Official Sources Section
The equity pricing metrics, financial ratios, and regulatory updates detailed in this report are compiled from formal trading transcripts managed by Nasdaq OMX, financial advisory coverage notes published by Bank of America, corporate prospectus filings with the U.S. Securities and Exchange Commission (SEC), and flight safety notices published by the Federal Aviation Administration (FAA).
Quote Section
"According to market strategists and equity research desks tracking the aerospace industry, the recent price correction is less about a shift in SpaceX's fundamental engineering capabilities and more about standard macroeconomic gravity. Analysts stated that trading at over 100 times trailing sales left zero margin for broader index corrections, forcing an expected valuation adjustment as global interest rate expectations turn more conservative."
Why It Matters
The practical implication of the SpaceX share contraction is a broader recalibration of mega-cap valuation metrics. When the world's primary private entity goes public and experiences rapid structural volatility, it resets the capital entry cost for the entire commercial space industry.
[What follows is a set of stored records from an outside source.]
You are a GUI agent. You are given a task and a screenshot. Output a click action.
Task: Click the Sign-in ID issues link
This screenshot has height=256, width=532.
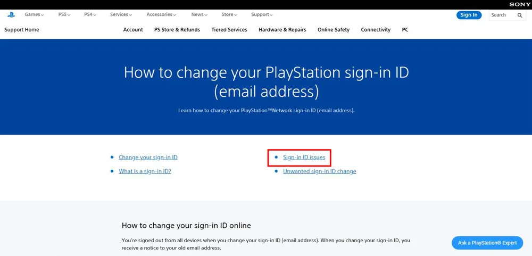coord(304,158)
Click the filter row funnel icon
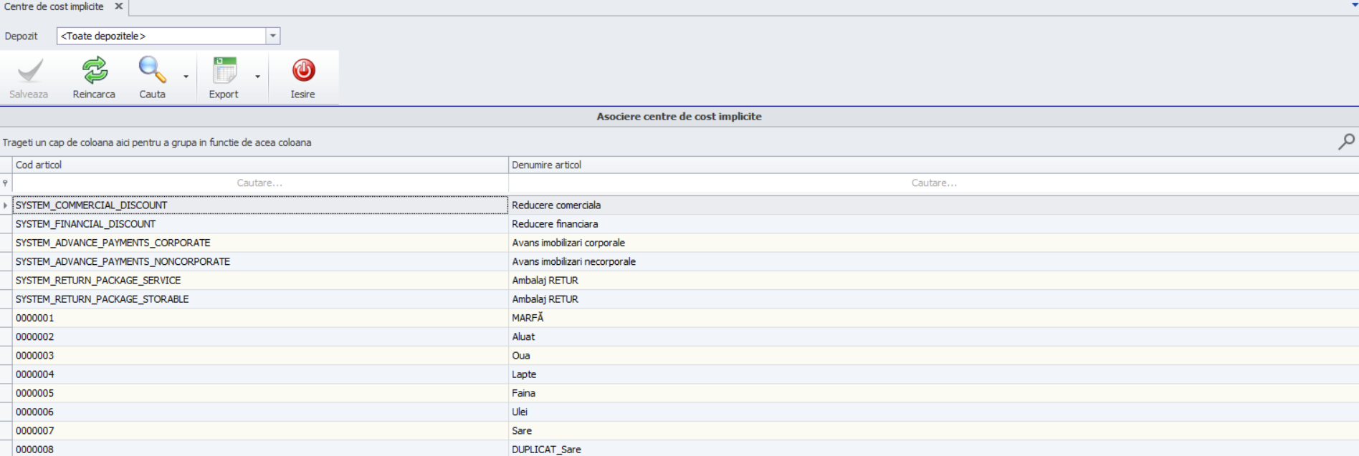This screenshot has width=1359, height=456. [6, 183]
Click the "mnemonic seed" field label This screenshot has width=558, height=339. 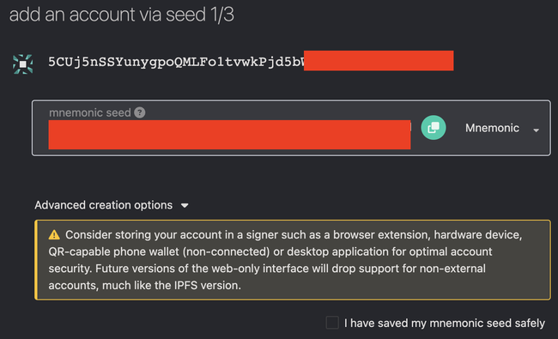pyautogui.click(x=90, y=112)
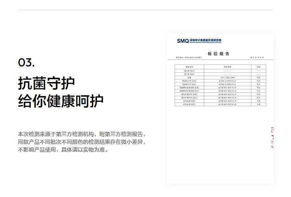The height and width of the screenshot is (197, 291).
Task: Click the red seal stamp on report edge
Action: 272,138
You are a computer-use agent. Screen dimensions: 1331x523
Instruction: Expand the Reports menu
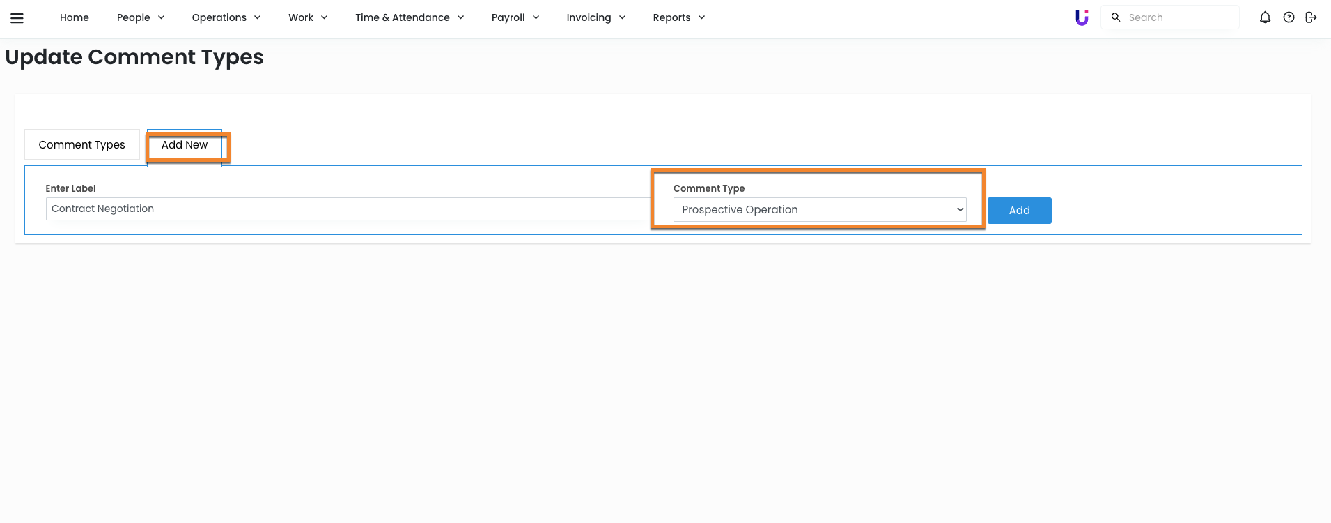click(x=678, y=17)
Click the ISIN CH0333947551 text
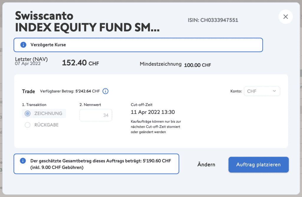The height and width of the screenshot is (197, 302). pyautogui.click(x=213, y=20)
Investors are signaling that robust launch backlogs must be balanced against real cash generation, steering the market away from purely speculative long-term growth valuations.
Key Facts at a Glance
Near IPO Floor: SpaceX equity dropped to an intraday low of $140.12 on July 13, 2026, approaching its initial June 12 listing price of $135.
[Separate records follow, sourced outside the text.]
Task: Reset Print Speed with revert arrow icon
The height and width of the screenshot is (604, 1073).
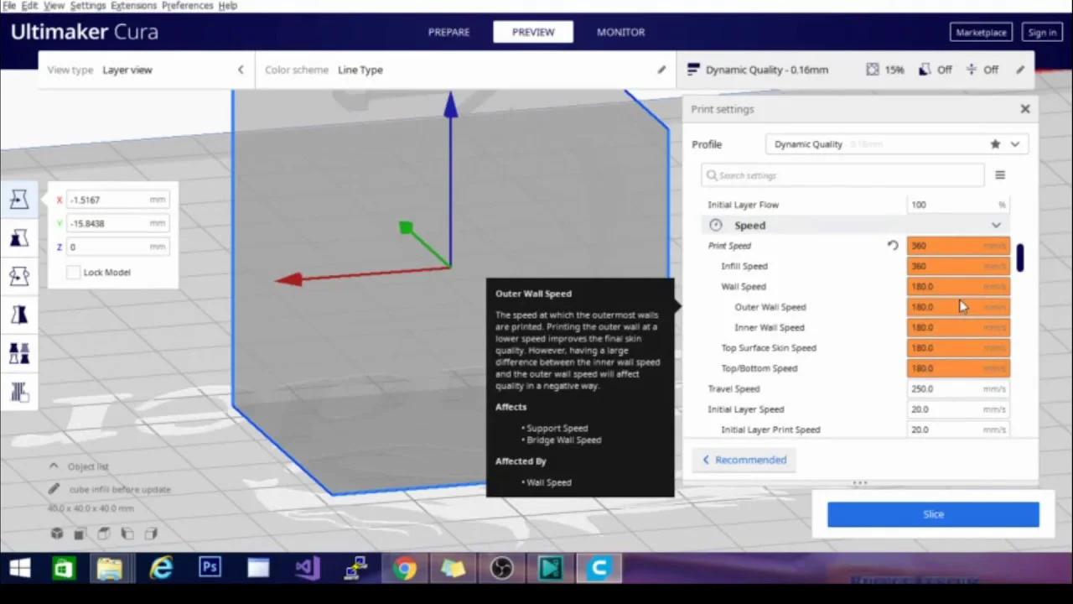Action: pos(893,246)
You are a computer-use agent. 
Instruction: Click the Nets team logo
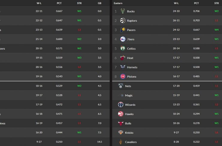pyautogui.click(x=121, y=86)
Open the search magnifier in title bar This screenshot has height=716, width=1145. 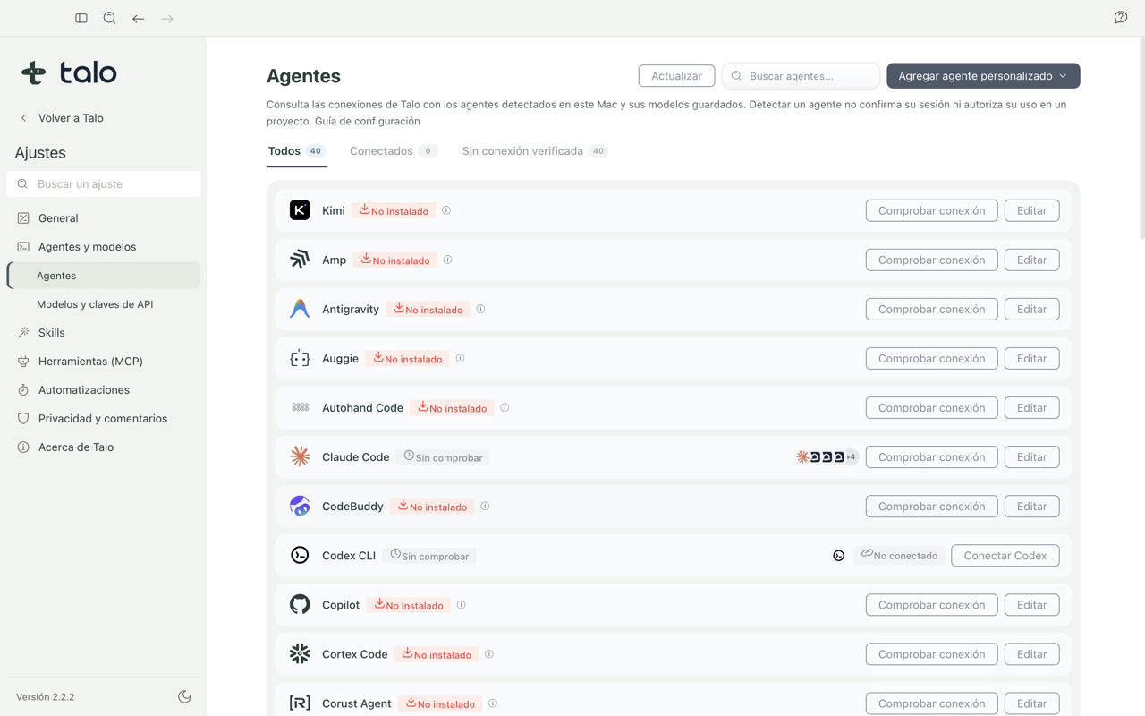pos(109,18)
Valuation Shift: The stock has retrenched roughly 38% from its historical peak of $225.64, wiping away billions in paper value.
Premium Multiples: Financial models indicate SpaceX trades at 101 times sales, positioning it as the most expensive component on the Nasdaq 100 index.
Flight Approval: Operationally, the FAA officially closed its investigation into the 12th Starship test, authorizing the upcoming July 16 launch schedule.
FAQ Section
Q1: Did SpaceX stock drop below its initial IPO price?
A: No. As of July 13, 2026, the stock touched an intraday low of $140.12, which remains just above the official initial public offering price of $135 per share set during its June debut.
Q2: Why is the stock falling if the company's rocket launches are successful?
A: The decline is primarily driven by financial factors rather than launch performance. Investors are showing caution over the company's high valuation (trading at 101 times sales), its recent $25 billion bond offering, and the anticipation of more shares entering the market when insider lock-up periods expire.
Q3: When is the next major SpaceX operational milestone?
A: The Federal Aviation Administration officially cleared the investigation into the previous flight on July 13, paving the way for the 13th Starship test flight, which is scheduled to launch on July 16, 2026.